Sadaring Satupena#6: Kebiasaan Lokal yang Telah Berakar Jadi Tantangan yang Tak Mudah Diretas oleh Para Pegiat Literasi

Kamis 04 Nov 2021, 03:03 WIB
Sadaring #6 Satupena bertajuk “Suara-Suara dari Lumbung Literasi”, Minggu (31/10/2021) yang dilakukan secara virtual. (ist)

Sadaring #6 Satupena bertajuk “Suara-Suara dari Lumbung Literasi”, Minggu (31/10/2021) yang dilakukan secara virtual. (ist)

“Pengusaha sembakonya orang-orang Madura yang sukses di Jakarta. Jadi desa kehilangan generasi produktifnya,” ujar Iffah.

Selain mendirikan perpustakaan di masing-masing rumah para anggota Komunitas Perempuan Membaca, secara pribadi Iffah bersama suaminya menginisiasi pembuatan batik ikat celup.

“Intinya memberikan peluang kepada warga desa untuk berperan mengembangkan kerajinan. Ini bisa menahan mereka untuk urbanisasi,” katanya.

Bahkan, dalam cita-citanya Iffah ingin mendirikan Mahat Ati, lembaga pendidikan setingkat sarjana di lingkup pesantren untuk menjaring anak-anak di desanya.

“Ini kan cita-cita bersama suami. Berharap Mahat Ati memberi pendidikan murah, sehingga mereka lebih terpapar literasi,” tutur Iffah. 

Investasi Literasi
Pegiat literasi dan kurator buku anak Debby Loekito Goeyardi mengatakan literasi dini yang dia kelola melalui Yayasan Kanaditya Denpasar, diharapkan mejadi investasi literasi bagi generasi penerus bangsa.

“Literasi itu kan bisa dimulai dari dalam kandungan lewat para ibu kemudian berlanjut kepada anak-anak sampai usia 18 tahun,” katanya.

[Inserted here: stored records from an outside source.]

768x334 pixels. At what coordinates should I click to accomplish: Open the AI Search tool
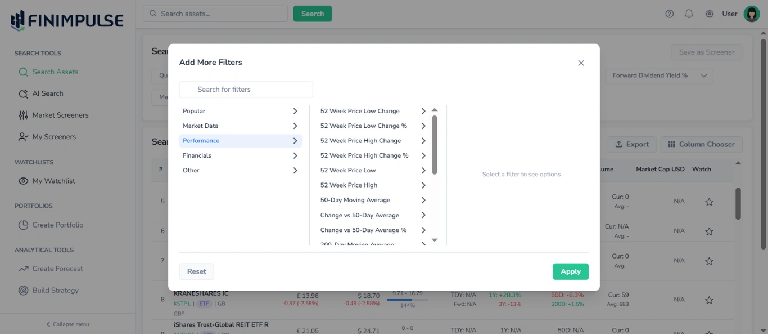48,93
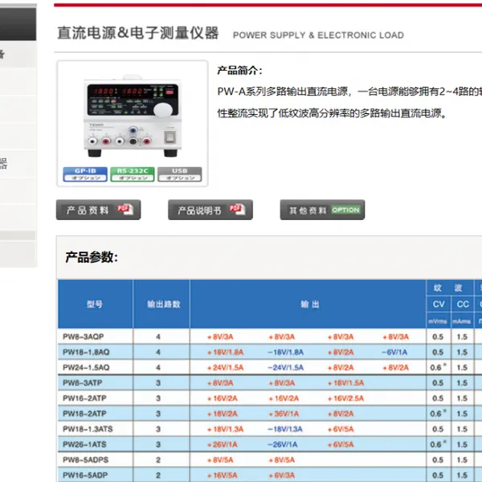Click the 型号 column header
The width and height of the screenshot is (482, 482).
[96, 304]
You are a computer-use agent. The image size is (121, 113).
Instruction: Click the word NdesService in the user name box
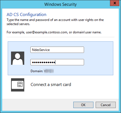(41, 50)
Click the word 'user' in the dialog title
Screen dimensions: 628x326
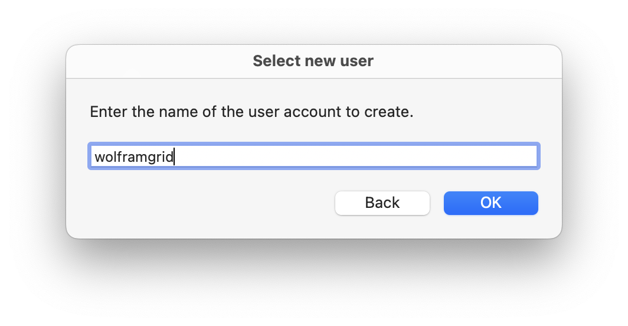(357, 61)

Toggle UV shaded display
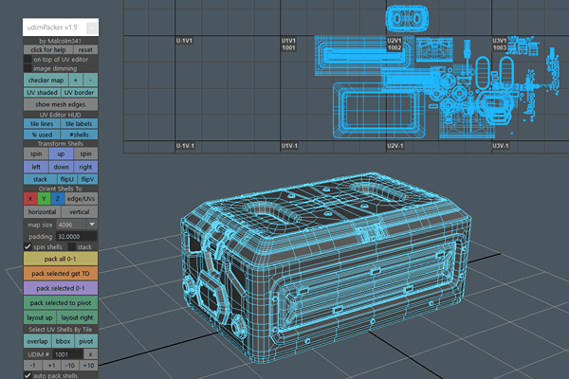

Debby dan kawan-kawan bersitekun menggalang literasi bagi anak-anak buruh suwun (buruh sunggi belanjaan) di pasar-pasar di kota Denpasar.     

“Umunya anak-anak ini juga bekerja dengan ibunya dan mereka sebagian besar tidak bisa baca dan tulis,” katanya.

Selain mengajar membaca dan menulis, memasok buku-buku bacaan, Debby juga menggelar aneka perlombaan sebagai keluaran dari gerakan literasi yang dia gemakan. 

Belakangan yayasan bahkan juga menangani advokasi bagi para ibu dan anak korban KDRT. “Jadi literasi itu tak sekadar baca tulis,” tutur Debby yang aktif membangun juga mengobarkan literasi di Nusa Tenggara Timur. 

Ketiga pembicara dalam Sadaring Satupena itu sepakat bahwa sikap kesukarelawanan menjadi jantung gerakan literasi.

“Bahkan ibaratnya hanya dengan nasi bungkus saja kita terus bergerak,” kata Ama.